Chemokines in the MPTP model of Parkinson's disease: absence of CCL2 and its receptor CCR2 does not protect against striatal neurodegeneration

Recent studies have invoked inflammation as a major contributor to the pathogenesis of Parkinson's disease (PD). We determined the role of members of the chemokine system, key inflammatory mediators, in PD pathogenesis. In the MPTP model of murine PD, several chemokines, including CC chemokine ligand 2 (CCL2, Monocyte Chemoattractant Protein-1) and CCL3 (Macrophage Inflammatory Protein-1alpha), were upregulated in the striatum and the ventral midbrain. Astrocytes were the predominant source of CCL2 and CCL3 in the striatum and the substantia nigra, and dopaminergic neurons in the substantia nigra constitutively expressed these two chemokines. MPTP treatment resulted in decreased CCL2 expression and increased CCL3 expression in the surviving dopaminergic neurons.
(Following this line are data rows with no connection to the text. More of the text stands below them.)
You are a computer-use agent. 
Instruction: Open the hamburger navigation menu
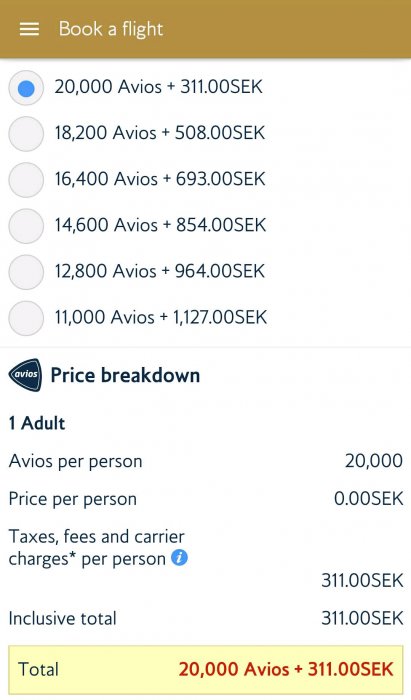(x=29, y=29)
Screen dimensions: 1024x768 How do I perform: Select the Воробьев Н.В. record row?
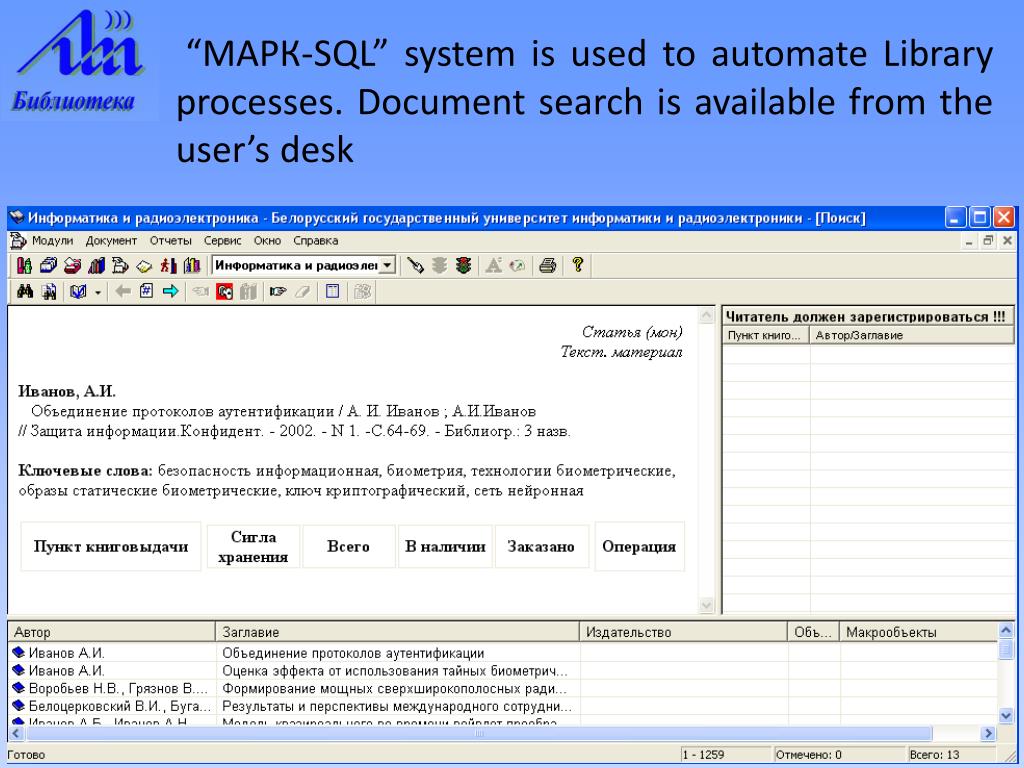[110, 688]
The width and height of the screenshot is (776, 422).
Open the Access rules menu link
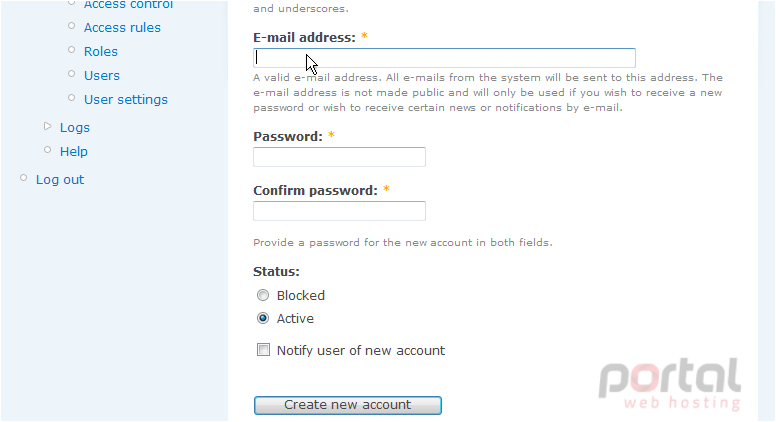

Because we found that CCL2 induced production of TNF-alpha in microglial cells, a cytokine known to play a detrimental role in PD, we anticipated that deletion of the genes encoding CCL2 and CCR2, its major receptor, would confer a protective phenotype. However, MPTP-induced striatal dopamine depletion was comparable in double knockout and wild-type mice. Our results demonstrate that chemokines such as CCL2 are induced following MPTP treatment, but that at least within the context of this PD model, the absence of CCL2 and CCR2 does not protect against striatal dopamine loss.